** TASK INSTRUCTIONS **
Repeat the data exactly as it appears.
---- SOURCE INFORMATION
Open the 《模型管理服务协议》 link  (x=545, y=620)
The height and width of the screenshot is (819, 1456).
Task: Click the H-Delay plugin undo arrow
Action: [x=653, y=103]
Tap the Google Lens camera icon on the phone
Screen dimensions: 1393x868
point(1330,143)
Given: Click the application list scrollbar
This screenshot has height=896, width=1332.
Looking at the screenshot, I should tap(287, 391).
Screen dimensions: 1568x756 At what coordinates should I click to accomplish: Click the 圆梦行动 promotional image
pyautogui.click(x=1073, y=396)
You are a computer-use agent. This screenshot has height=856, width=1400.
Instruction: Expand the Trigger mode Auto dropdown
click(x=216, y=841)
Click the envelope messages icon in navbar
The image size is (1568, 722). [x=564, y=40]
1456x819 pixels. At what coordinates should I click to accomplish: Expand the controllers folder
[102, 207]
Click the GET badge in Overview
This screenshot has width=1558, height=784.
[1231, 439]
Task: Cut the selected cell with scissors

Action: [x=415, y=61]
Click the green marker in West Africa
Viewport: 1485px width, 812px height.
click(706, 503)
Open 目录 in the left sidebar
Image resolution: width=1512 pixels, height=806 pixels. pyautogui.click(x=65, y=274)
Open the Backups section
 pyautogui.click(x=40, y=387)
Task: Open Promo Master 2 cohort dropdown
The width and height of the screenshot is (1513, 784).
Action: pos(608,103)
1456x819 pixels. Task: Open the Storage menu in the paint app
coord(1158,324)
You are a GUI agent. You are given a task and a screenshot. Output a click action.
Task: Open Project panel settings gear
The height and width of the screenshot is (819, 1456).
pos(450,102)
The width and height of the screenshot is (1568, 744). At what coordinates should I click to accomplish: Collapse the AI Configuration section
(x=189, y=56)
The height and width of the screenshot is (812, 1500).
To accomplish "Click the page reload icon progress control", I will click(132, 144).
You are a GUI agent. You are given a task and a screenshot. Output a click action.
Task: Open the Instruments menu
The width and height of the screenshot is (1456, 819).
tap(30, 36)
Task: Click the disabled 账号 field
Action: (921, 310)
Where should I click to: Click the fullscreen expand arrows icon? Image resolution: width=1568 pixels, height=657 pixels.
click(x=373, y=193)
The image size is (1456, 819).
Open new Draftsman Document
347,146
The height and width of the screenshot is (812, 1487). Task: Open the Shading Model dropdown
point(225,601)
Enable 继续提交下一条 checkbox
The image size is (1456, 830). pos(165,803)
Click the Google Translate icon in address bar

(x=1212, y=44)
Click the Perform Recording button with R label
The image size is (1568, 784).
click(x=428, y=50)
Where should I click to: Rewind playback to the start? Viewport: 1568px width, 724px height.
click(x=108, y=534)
--------
** YOUR SOLUTION **
Open the 《模型管理服务协议》 link  (x=545, y=620)
The height and width of the screenshot is (819, 1456).
Task: Click the H-Delay plugin undo arrow
Action: [x=653, y=103]
Tap the Google Lens camera icon on the phone
Screen dimensions: 1393x868
point(1330,143)
Given: Click the application list scrollbar
This screenshot has height=896, width=1332.
Looking at the screenshot, I should tap(287, 391).
Screen dimensions: 1568x756 At what coordinates should I click to accomplish: Click the 圆梦行动 promotional image
pyautogui.click(x=1073, y=396)
You are a computer-use agent. This screenshot has height=856, width=1400.
Instruction: Expand the Trigger mode Auto dropdown
click(x=216, y=841)
Click the envelope messages icon in navbar
The image size is (1568, 722). [x=564, y=40]
1456x819 pixels. At what coordinates should I click to accomplish: Expand the controllers folder
[102, 207]
Click the GET badge in Overview
This screenshot has width=1558, height=784.
[1231, 439]
Task: Cut the selected cell with scissors

Action: [x=415, y=61]
Click the green marker in West Africa
Viewport: 1485px width, 812px height.
click(706, 503)
Open 目录 in the left sidebar
Image resolution: width=1512 pixels, height=806 pixels. pyautogui.click(x=65, y=274)
Open the Backups section
 pyautogui.click(x=40, y=387)
Task: Open Promo Master 2 cohort dropdown
The width and height of the screenshot is (1513, 784).
Action: pos(608,103)
1456x819 pixels. Task: Open the Storage menu in the paint app
coord(1158,324)
You are a GUI agent. You are given a task and a screenshot. Output a click action.
Task: Open Project panel settings gear
The height and width of the screenshot is (819, 1456).
pos(450,102)
The width and height of the screenshot is (1568, 744). At what coordinates should I click to accomplish: Collapse the AI Configuration section
(x=189, y=56)
The height and width of the screenshot is (812, 1500).
To accomplish "Click the page reload icon progress control", I will click(132, 144).
You are a GUI agent. You are given a task and a screenshot. Output a click action.
Task: Open the Instruments menu
The width and height of the screenshot is (1456, 819).
tap(30, 36)
Task: Click the disabled 账号 field
Action: (921, 310)
Where should I click to: Click the fullscreen expand arrows icon? Image resolution: width=1568 pixels, height=657 pixels.
click(x=373, y=193)
The image size is (1456, 819).
Open new Draftsman Document
347,146
The height and width of the screenshot is (812, 1487). Task: Open the Shading Model dropdown
point(225,601)
Enable 继续提交下一条 checkbox
The image size is (1456, 830). pos(165,803)
Click the Google Translate icon in address bar

(x=1212, y=44)
Click the Perform Recording button with R label
The image size is (1568, 784).
click(x=428, y=50)
Where should I click to: Rewind playback to the start? Viewport: 1568px width, 724px height.
click(x=108, y=534)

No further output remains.